FactUI is a library for efficiently rendering user interfaces declaratively, based on a tuple-oriented data store.
Model your frontend state using datascript which is based on datomic.
Rules engines reactivity update your database based on incoming data in the most efficient way possible. If you store your html state in your database and sync it to your front end, then you achieve web after tomorrow
like semantics. Further more, your application is more functional because instead of placing functions inside state (the html tree). You put functions in the drivers seat
(def components
(orum/ruleset
{click-counter
[:what
[::global ::clicks clicks]
:then
(let [*session (orum/prop)]
[:button {:on-click (fn [_]
(swap! *session
(fn [session]
(-> session
(o/insert ::global ::clicks (inc clicks))
o/fire-rules))))}
(str "Clicked " clicks " " (if (= 1 clicks) "time" "times"))])]}))
Hyperfiddle asks the question what if we decoupled in the right places and pushed composition to the limits. It syncs your frontend to your database by providing a unified language similar to datomic tree pull language with the notable differences
Think instead of datomic pull instead a datomic query. you had a datomic query inside your datomic pull.

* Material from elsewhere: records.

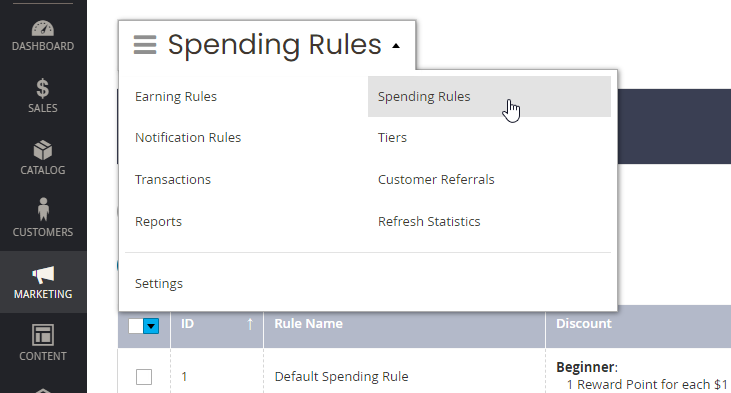Toggle the select-all checkbox in the table header
This screenshot has height=393, width=731.
[x=136, y=326]
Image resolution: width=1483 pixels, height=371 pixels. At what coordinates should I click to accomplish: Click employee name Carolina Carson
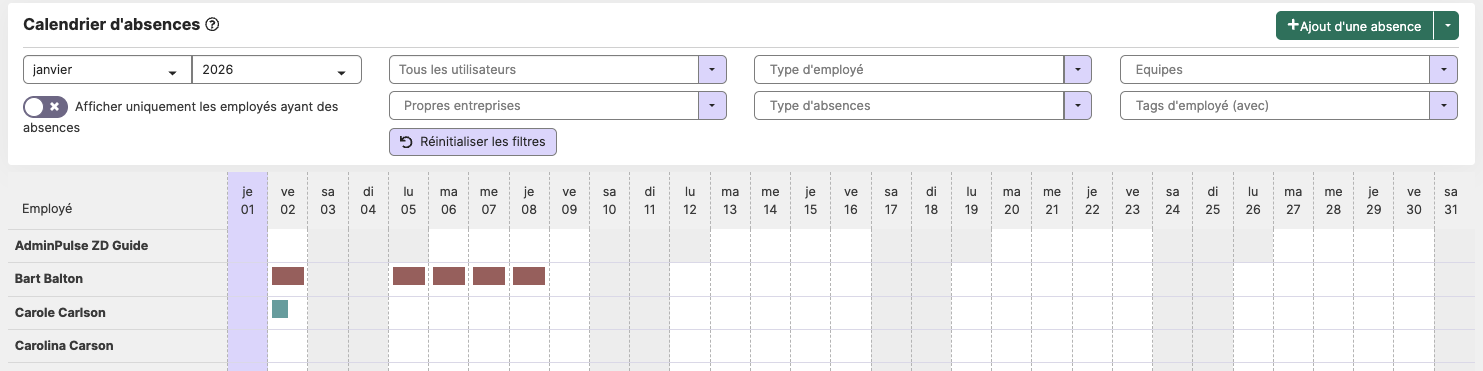click(64, 346)
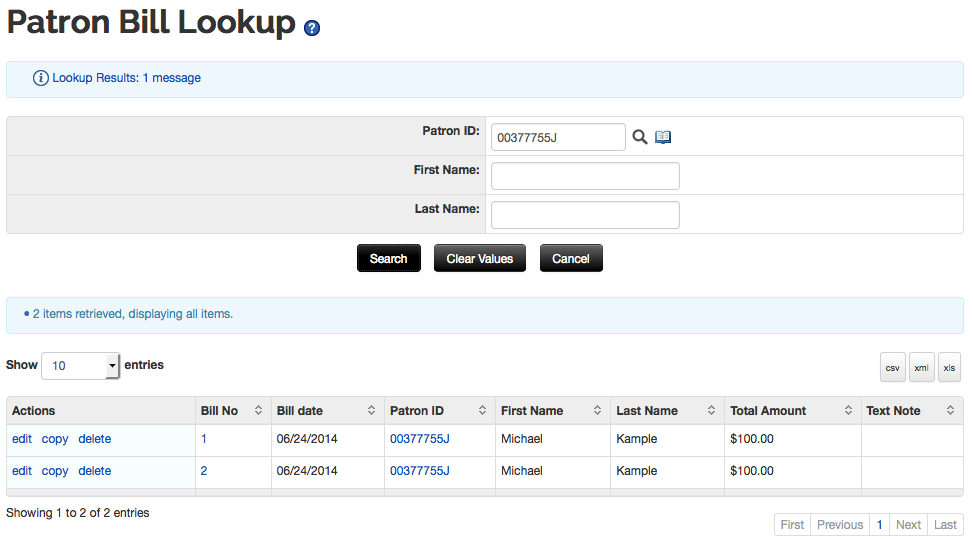Sort table by Bill date
The height and width of the screenshot is (539, 973).
tap(371, 411)
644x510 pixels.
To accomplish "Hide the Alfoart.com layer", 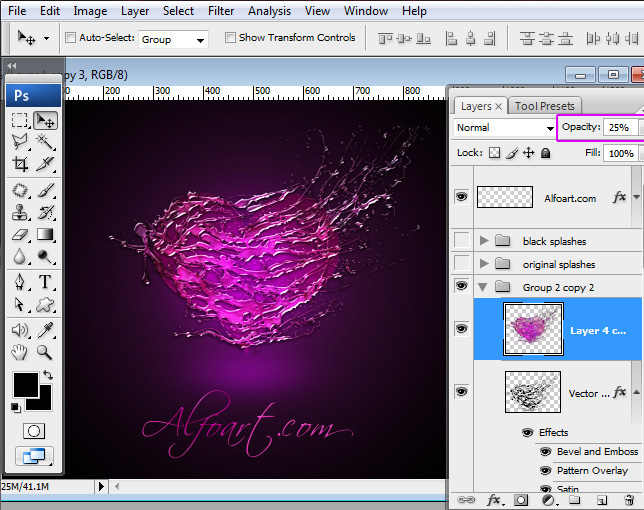I will [461, 197].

Never ask the question "whats best". It's misleading because it assumes some universal truth. When it comes to picking a language be it clojure vs java or SSP vs EQL you have to personalize the question. What are the goals? If you want to pick a language purely based on expressiveness and simplicity then i see no reason why you can't send a datomic query on the wire. (read Jacobs blog post for details). If your part of a large corporation with little time and energy to innovate then you will likely end up with SSP but now your armed with a new perspective which you can use to communicate tradeoffs.